Source passage:
——

--On 27 January 2010 16:21:42 +0100 Lachlan Hunt <[email protected]>
wrote:
Jared Earle wrote:
On Wed, Jan 27, 2010 at 2:52 PM, Ian Eiloart<[email protected]> wrote:
just adding to the list of people for whom a pop plugin would be
desirable. I'm not among them. We only permit use of POP3 here for
people who have to use clients that don't support IMAP. We have two
such people: one is blind, and has an braille computer that doesn't
have an IMAP client.
That sounds like a good reason to develop an IMAP mail client that is
accessibile. If the mail client isn't accessible, then having POP
support within it wouldn't help him anyway.
I doubt Letters would run on the Braille computer, either.
Sure it could. That's just a regular computer with a Braille I/O device
attached.

——

Extracted information:
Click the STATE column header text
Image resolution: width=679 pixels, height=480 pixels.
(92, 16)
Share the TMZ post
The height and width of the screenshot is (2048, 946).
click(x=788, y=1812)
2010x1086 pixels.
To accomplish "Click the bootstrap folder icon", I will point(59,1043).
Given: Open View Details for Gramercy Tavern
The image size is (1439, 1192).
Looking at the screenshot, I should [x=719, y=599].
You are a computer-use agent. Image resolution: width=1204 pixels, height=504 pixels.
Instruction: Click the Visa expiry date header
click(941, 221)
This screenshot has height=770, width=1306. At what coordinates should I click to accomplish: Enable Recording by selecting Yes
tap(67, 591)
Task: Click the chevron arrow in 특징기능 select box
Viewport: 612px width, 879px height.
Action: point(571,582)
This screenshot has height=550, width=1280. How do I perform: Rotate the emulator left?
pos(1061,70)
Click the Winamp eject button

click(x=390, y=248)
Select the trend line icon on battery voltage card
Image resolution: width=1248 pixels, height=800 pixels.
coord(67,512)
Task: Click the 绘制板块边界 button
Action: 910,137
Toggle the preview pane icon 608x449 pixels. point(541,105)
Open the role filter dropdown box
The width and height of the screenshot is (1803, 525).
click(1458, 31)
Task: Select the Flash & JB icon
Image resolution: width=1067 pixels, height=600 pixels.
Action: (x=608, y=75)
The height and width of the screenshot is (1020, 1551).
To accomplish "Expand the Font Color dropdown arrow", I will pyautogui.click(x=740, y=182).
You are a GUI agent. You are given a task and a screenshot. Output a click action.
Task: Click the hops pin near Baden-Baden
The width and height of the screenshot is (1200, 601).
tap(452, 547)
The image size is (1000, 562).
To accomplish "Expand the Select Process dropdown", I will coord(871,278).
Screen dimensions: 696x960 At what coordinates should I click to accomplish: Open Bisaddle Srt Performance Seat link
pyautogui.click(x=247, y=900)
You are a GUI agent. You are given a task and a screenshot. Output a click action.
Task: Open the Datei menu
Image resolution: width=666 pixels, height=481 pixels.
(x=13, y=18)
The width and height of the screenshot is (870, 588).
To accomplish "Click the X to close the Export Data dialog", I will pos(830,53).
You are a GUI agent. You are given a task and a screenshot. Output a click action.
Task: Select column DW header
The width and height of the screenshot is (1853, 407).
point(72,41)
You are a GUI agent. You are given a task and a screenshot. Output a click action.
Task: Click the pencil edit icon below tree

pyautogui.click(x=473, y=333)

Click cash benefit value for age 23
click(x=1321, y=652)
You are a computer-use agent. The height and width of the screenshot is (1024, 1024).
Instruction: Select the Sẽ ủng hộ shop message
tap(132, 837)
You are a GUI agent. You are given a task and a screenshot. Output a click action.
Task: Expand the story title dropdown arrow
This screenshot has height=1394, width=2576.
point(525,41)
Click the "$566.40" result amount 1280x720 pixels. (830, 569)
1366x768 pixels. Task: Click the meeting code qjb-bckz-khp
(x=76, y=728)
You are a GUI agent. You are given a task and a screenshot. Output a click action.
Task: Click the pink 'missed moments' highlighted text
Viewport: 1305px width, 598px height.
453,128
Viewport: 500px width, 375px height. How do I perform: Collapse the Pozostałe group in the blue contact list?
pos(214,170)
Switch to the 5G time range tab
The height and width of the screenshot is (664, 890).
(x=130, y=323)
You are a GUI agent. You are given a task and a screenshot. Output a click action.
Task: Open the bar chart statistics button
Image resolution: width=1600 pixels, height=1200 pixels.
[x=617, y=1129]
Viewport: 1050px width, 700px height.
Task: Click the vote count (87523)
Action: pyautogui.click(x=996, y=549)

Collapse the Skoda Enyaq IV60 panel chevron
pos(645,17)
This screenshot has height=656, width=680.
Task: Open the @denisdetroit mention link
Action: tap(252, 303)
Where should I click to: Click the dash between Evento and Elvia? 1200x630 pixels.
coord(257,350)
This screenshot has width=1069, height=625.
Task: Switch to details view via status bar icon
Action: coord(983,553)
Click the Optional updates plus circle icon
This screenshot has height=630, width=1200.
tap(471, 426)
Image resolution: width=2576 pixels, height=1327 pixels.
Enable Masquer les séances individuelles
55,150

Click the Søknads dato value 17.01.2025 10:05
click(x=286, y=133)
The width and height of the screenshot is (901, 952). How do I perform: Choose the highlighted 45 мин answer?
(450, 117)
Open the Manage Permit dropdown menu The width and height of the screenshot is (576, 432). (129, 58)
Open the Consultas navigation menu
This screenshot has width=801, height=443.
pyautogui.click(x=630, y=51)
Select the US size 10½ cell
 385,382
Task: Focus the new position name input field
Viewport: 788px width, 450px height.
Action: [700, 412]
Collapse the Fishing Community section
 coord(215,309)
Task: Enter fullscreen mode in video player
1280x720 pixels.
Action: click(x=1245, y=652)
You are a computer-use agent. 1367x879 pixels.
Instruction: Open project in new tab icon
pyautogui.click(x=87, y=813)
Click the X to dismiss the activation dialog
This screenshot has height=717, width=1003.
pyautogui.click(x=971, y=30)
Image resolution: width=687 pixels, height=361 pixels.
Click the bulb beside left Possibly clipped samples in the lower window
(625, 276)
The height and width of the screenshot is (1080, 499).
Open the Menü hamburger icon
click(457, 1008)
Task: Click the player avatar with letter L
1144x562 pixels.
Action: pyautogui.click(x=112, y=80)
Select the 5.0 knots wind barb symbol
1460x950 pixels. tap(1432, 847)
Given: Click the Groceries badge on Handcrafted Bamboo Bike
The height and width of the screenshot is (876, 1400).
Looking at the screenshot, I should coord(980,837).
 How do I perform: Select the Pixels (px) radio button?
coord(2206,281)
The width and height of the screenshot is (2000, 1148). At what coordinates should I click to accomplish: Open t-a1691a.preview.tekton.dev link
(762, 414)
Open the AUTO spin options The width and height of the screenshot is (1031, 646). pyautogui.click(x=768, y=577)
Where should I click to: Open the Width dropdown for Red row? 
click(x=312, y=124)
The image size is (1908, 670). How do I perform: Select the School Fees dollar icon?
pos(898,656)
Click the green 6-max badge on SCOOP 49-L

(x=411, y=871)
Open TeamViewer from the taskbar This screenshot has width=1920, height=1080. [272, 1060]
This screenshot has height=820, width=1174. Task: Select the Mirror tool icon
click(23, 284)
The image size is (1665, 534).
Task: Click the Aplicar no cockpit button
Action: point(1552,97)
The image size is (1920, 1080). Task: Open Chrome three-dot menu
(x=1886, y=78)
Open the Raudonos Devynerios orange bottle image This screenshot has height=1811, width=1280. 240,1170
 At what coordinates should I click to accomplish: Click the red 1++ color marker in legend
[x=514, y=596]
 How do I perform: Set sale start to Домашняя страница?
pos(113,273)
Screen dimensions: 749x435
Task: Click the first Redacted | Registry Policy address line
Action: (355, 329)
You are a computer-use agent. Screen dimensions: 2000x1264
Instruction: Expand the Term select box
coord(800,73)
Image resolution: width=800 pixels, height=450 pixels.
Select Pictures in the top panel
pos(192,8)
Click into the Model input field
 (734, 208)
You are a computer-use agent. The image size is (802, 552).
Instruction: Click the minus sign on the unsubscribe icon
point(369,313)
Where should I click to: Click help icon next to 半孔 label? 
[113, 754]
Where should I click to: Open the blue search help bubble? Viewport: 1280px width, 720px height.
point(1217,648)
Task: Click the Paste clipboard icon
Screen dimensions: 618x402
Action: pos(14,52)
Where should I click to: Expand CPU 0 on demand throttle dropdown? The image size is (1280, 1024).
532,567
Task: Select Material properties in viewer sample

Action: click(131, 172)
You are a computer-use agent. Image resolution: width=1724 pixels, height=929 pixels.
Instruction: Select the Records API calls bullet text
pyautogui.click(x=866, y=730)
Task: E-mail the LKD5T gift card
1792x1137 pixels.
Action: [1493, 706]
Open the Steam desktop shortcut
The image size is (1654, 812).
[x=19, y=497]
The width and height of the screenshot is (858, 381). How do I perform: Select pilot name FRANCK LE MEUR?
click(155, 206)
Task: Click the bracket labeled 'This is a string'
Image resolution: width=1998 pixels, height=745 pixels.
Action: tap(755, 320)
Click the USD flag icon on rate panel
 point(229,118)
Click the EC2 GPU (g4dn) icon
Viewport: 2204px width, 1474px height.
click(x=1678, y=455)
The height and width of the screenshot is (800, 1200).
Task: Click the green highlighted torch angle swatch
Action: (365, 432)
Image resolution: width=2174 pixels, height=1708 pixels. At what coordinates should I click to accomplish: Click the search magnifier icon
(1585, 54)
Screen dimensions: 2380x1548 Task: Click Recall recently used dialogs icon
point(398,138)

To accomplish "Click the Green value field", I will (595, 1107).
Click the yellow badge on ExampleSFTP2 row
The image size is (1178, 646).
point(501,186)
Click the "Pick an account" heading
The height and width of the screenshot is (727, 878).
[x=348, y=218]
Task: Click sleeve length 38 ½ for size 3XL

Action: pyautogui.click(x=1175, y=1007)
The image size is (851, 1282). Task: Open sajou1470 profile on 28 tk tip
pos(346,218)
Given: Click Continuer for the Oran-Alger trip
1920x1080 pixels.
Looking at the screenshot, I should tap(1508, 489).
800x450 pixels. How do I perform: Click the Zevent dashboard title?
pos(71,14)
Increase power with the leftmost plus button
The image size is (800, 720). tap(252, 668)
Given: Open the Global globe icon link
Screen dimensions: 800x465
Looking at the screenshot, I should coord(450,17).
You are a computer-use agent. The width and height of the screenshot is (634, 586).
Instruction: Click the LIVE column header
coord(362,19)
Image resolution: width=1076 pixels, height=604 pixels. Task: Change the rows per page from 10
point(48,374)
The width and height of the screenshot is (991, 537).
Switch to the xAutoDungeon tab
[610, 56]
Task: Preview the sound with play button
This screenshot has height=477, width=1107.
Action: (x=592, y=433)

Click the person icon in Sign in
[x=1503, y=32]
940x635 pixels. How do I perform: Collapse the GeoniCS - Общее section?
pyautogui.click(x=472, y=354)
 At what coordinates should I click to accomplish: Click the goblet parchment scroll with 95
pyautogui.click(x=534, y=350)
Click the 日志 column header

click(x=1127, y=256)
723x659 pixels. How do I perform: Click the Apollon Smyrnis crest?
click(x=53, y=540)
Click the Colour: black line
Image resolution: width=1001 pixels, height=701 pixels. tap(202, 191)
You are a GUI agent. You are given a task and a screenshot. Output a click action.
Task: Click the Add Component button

——

Task set:
1. Copy the lines of the listing from the line with "Viewport: 500px width, 375px" to the line with "pyautogui.click(x=971, y=30)".
2. Continue the email exchange about POP and IMAP support from where it stops.
The email exchange and the listing are unrelated to each other.

Expected results:
1.
Viewport: 500px width, 375px height. How do I perform: Collapse the Pozostałe group in the blue contact list?
pos(214,170)
Switch to the 5G time range tab
The height and width of the screenshot is (664, 890).
(x=130, y=323)
You are a GUI agent. You are given a task and a screenshot. Output a click action.
Task: Open the bar chart statistics button
Image resolution: width=1600 pixels, height=1200 pixels.
[x=617, y=1129]
Viewport: 1050px width, 700px height.
Task: Click the vote count (87523)
Action: pyautogui.click(x=996, y=549)

Collapse the Skoda Enyaq IV60 panel chevron
pos(645,17)
This screenshot has height=656, width=680.
Task: Open the @denisdetroit mention link
Action: tap(252, 303)
Where should I click to: Click the dash between Evento and Elvia? 1200x630 pixels.
coord(257,350)
This screenshot has width=1069, height=625.
Task: Switch to details view via status bar icon
Action: coord(983,553)
Click the Optional updates plus circle icon
This screenshot has height=630, width=1200.
tap(471, 426)
Image resolution: width=2576 pixels, height=1327 pixels.
Enable Masquer les séances individuelles
55,150

Click the Søknads dato value 17.01.2025 10:05
click(x=286, y=133)
The width and height of the screenshot is (901, 952). How do I perform: Choose the highlighted 45 мин answer?
(450, 117)
Open the Manage Permit dropdown menu The width and height of the screenshot is (576, 432). (129, 58)
Open the Consultas navigation menu
This screenshot has width=801, height=443.
pyautogui.click(x=630, y=51)
Select the US size 10½ cell
 385,382
Task: Focus the new position name input field
Viewport: 788px width, 450px height.
Action: [700, 412]
Collapse the Fishing Community section
 coord(215,309)
Task: Enter fullscreen mode in video player
1280x720 pixels.
Action: click(x=1245, y=652)
You are a computer-use agent. 1367x879 pixels.
Instruction: Open project in new tab icon
pyautogui.click(x=87, y=813)
Click the X to dismiss the activation dialog
This screenshot has height=717, width=1003.
pyautogui.click(x=971, y=30)

2.
This one isn't. It's one of these:
<http://www.accessingenuity.com/braillenote-apex-bt-braille-keyboard>
A windows CE device, with no screen and no regular keyboard.
Using the OS accessibility APIs should be sufficient for
supporting this. From a programming POV, supporting Braille output is, I
believe, no different from supporting screen readers. Just expose the
text to be output via the accessibility APIs and let the screen
reader/braille output or whatever render it.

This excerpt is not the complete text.